Britain's political outlook is far from clear ahead of Thursday's general election, risking a period of uncertainty for London's financial district, something the City never welcomes.
"Markets may be in for a very bumpy ride in the immediate aftermath of May 7th," said Oliver Harvey, foreign exchange strategist at Deutsche Bank.
Prime Minister David Cameron's centre-right Conservatives, in power since 2010 as part of a coalition government, are neck and neck with the opposition Labour party in opinion polls.
Experts say that Britain is set for a hung parliament, meaning that the Conservatives or Labour will have to team up with a smaller party to govern.
"In theory, fragile governments based on small majorities or shaky coalitions could undermine the economy by fostering uncertainty," said Samuel Tombs, UK economist at Capital Economics research group.
"In particular, firms might not invest if they believe the government may change soon, leading to a new set of tax and competition policies.
Tombs added that "weak governments may not undertake beneficial structural reforms that involve short-term costs and may struggle to achieve a consensus for measures to reduce the deficit".
According to the Investment Association, a body representing investment managers, private investors withdrew £1.0 billion ($1.5 billion, 1.37 billion euros) from UK equity funds in March.
"Private investors are staging a buyer's strike in the lead up to the election. This is pretty par for the course when it comes to the uncertainty generated by such a big political event," said Laith Khalaf, senior analyst at Hargreaves Lansdown stockbrokers.
The significant withdrawal amounted to profit-taking after recent highs for London's benchmark FTSE 100 index, which includes many companies whose profits are sourced from abroad with earnings made in dollars.
British stocks are meanwhile expected to continue to win support from the stimulus measures carried out by central banks around the world.
- Tax pledge -
As parties battle to win over the undecided voters and offer a degree of certainty to markets, Cameron this week promised to ban major tax increases for the next five years if his party manages to win re-election.
The prime minister pledged to pass a law introducing a "tax lock" to prevent increases in income tax, value-added tax or national insurance contributions to state benefits.
That has done little to calm City jitters.
Global banking giant HSBC has said it is reviewing whether to remain headquartered in Britain.

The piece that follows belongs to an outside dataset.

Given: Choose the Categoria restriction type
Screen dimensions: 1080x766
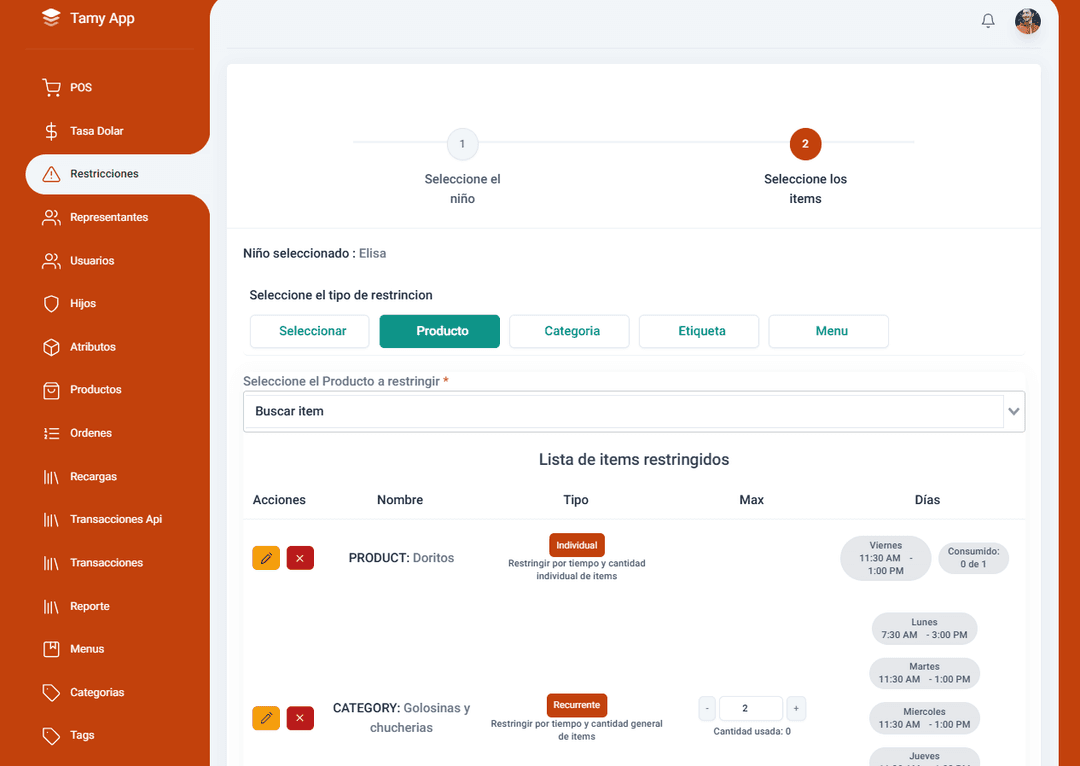Looking at the screenshot, I should click(569, 331).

Although the bank's shock announcement was more a response to the prospect of increased regulation and taxation of the sector whoever wins power, it added to the pressure faced by the current government.
- Solid growth -
Heading into the election, the International Monetary Fund has forecast solid economic growth for Britain for this year and next, at 2.7 percent and 2.3 percent respectively.
This could be revised lower, however, after official data on Tuesday showed Britain's economy grew far slower than expected in the first quarter of 2015.
"A minority government might mean political gridlock, but with the economy growing solidly, gridlock probably would not be risky in economic terms," said Michael Saunders, an economist at Citi Research.
Other risks remain, notably surrounding Britain's future in the European Union, as well as the prospect of higher interest rates and the possibility of another referendum on Scottish independence from the rest of the UK.
A general election won by the Conservatives would trigger a referendum on Britain's membership of the EU by 2017, something Labour has opposed.
Cameron supports UK membership but has promised an in-out referendum to counter the rise of UKIP, the anti-EU and anti-mass immigration party that won the 2014 European Parliament elections.